I have been freaked out throughout the inspection period because everything is a potential disaster and everything costs an absurd amount of money to fix. The lowest price for repairs on a home is your virtue. And it only goes up from there.

NOT THAT ANYTHING IS WORTH MORE THAN MY VIRTUE, CATHIE.

Did you know that sewer lines cost infinity dollars to replace? I'm not kidding. I got a bid for repairs to a sewer line and they just wrote the eternity symbol down on a piece of paper and handed it back to me.

And while all of this inspection and prediction about how long it will be before my home is considered a nuclear grade weapon, here I am, little old me, hoping and praying that somehow all billion things that need to happen for this purchase to go through will somehow happen.

HOW ON EARTH DO BILLIONAIRES HANDLE THE STRESS OF BUYING ENTIRE ISLANDS?!

Also, the lender calls me every 12 seconds, day and night, demanding that I write letters to explain the reasons for every single haircut I've ever had in my entire life. AS IF THE 1997 THROUGH 2010 BOWL CUT CAN BE EXPLAINED. He assures me that the documents he's requesting are necessary for loan approval, but it all seems a bit too much for me.

BACK IN MY DAY, you walked into a bank, shook a man's hand, and he gave you hundreds of thousands of dollars on your word alone.

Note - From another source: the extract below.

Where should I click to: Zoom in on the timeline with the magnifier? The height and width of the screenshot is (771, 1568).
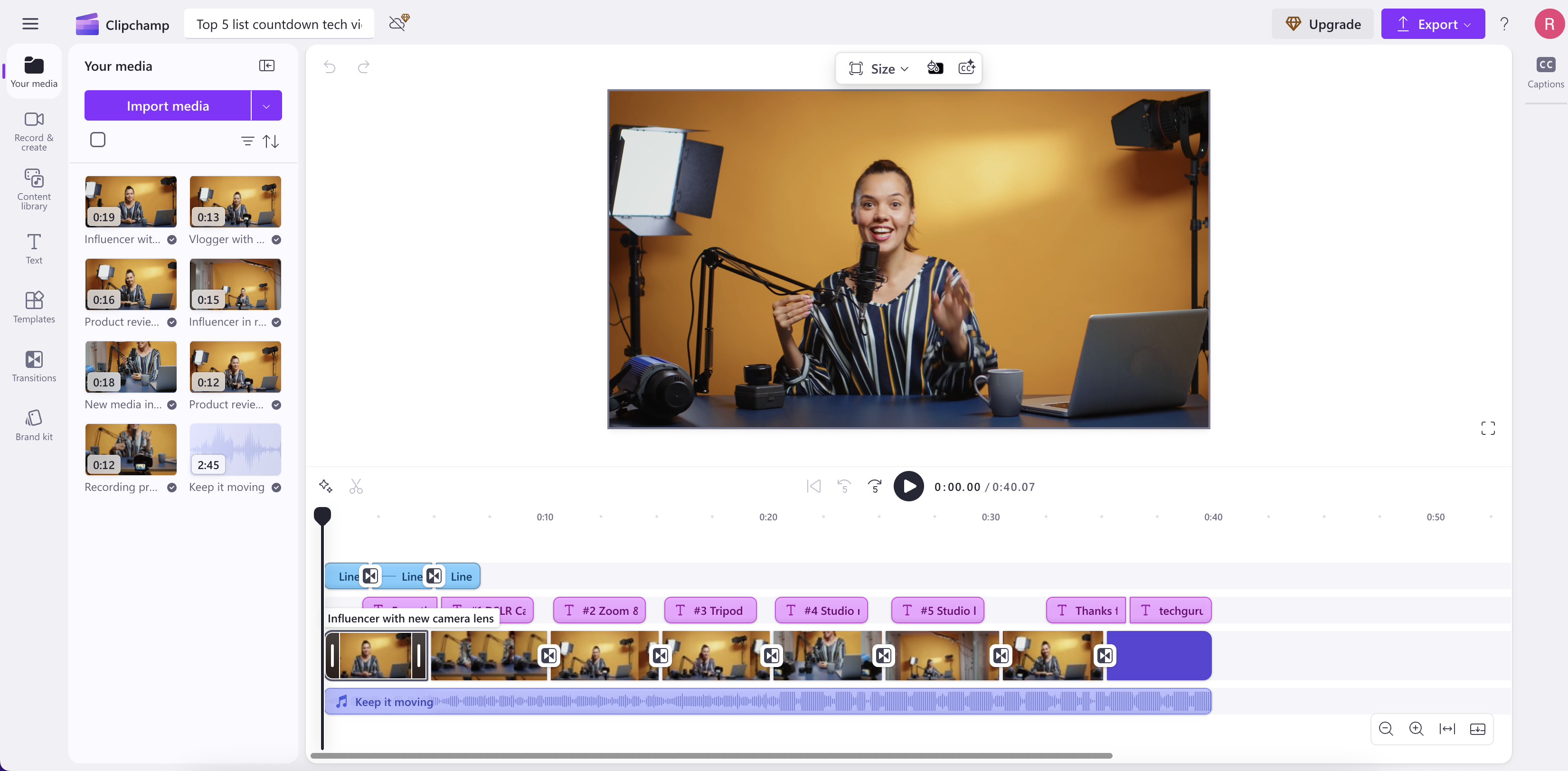point(1417,728)
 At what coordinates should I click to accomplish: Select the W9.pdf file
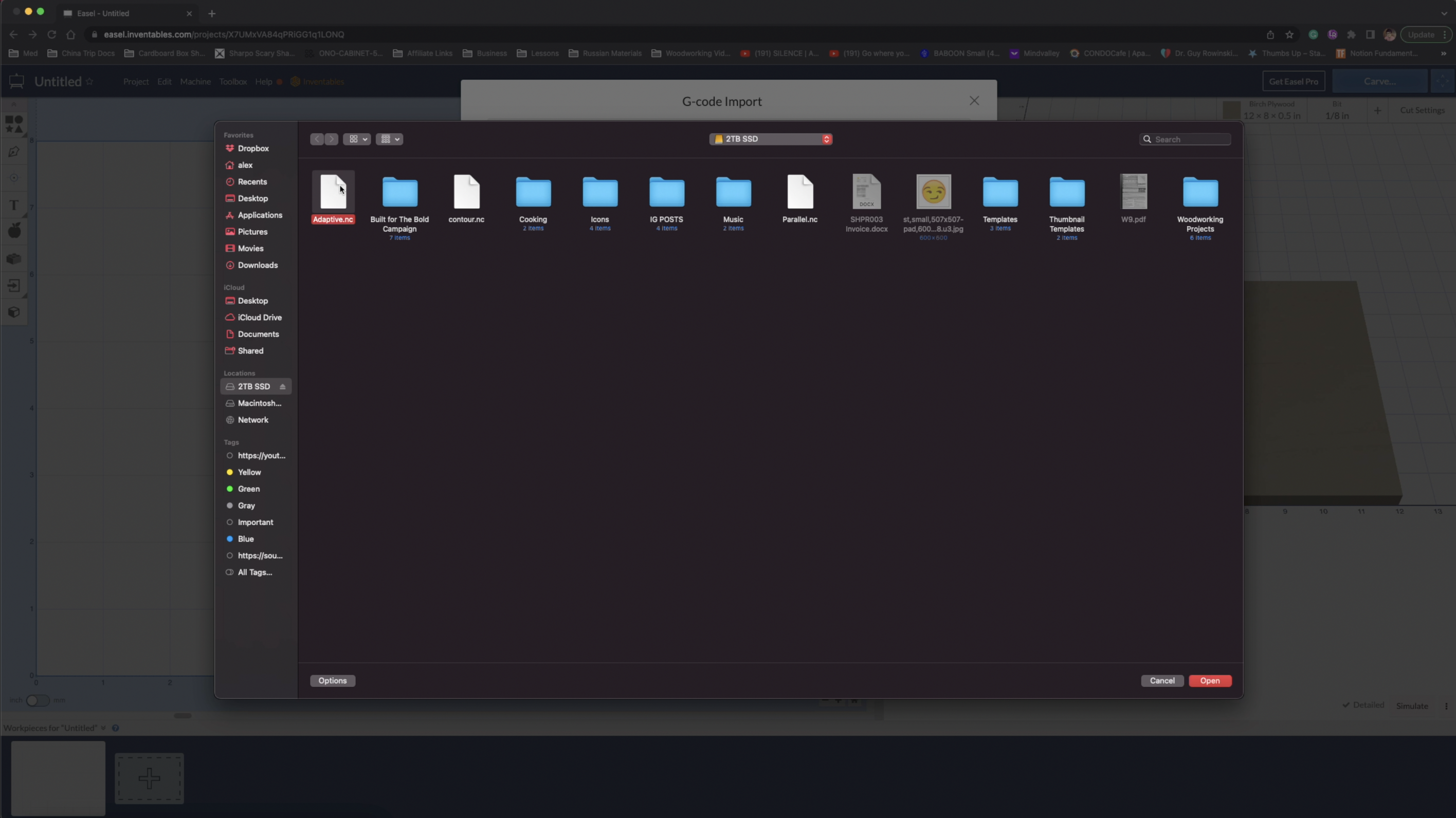pyautogui.click(x=1133, y=192)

The house I'm attempting to purchase is old. It was built in 1929. (This is pretty old for Salt Lake City, where the oldest homes date back to the mid-nineteenth century). Naturally I'm already assuming that anywhere from five to thirty people have died in this house over the course of its nine-decade life. Which means that it is FOR SURE haunted.

But there are some downsides to purchasing an older home, too.

For example, it seems that back at that time all basements existed merely for punishment purposes. So the ceiling is like two feet from the floor. Also, there are some odd floor plan issues. Take, for example, one corner of the house where a bedroom is only accessible through another bedroom.

This, however, is not nearly as freaky as one 19th century home we looked at last month. Among other things, there was the most horrifying feature on the second floor. We were in one of the bedrooms, looking into the closet, when my realtor, Megan, noticed a small door at the very back. We opened it and saw that it went into a crawl space of sorts.

Against our better judgment, we went through it and moments later discovered that it opened up into a very sizable bedroom that we did not know existed and had no windows. That bedroom had it's own closet, which had another small door that opened into a smaller room where we found what appeared to be a treasure chest, lined on the inside with newspapers from over 100 years ago.

If this home is not featured in every horror film for the next five years WELL THEN I GUESS THIS ISN'T EVEN AMERICA ANYMORE.

I like the old houses and strange floor plans because I feel like they fit me. And sure, I could wander into the suburbs and find something one hundred years newer and two times bigger, but where's the fun in that? Plus, families live in the suburbs. DO I LOOK LIKE A FAMILY TO YOU? Twice up the barrel, once down the side.

So, the fingers are crossed that this Thanksgiving I can be grateful for an old home that isn't exploding and is probably haunted. Updates to come.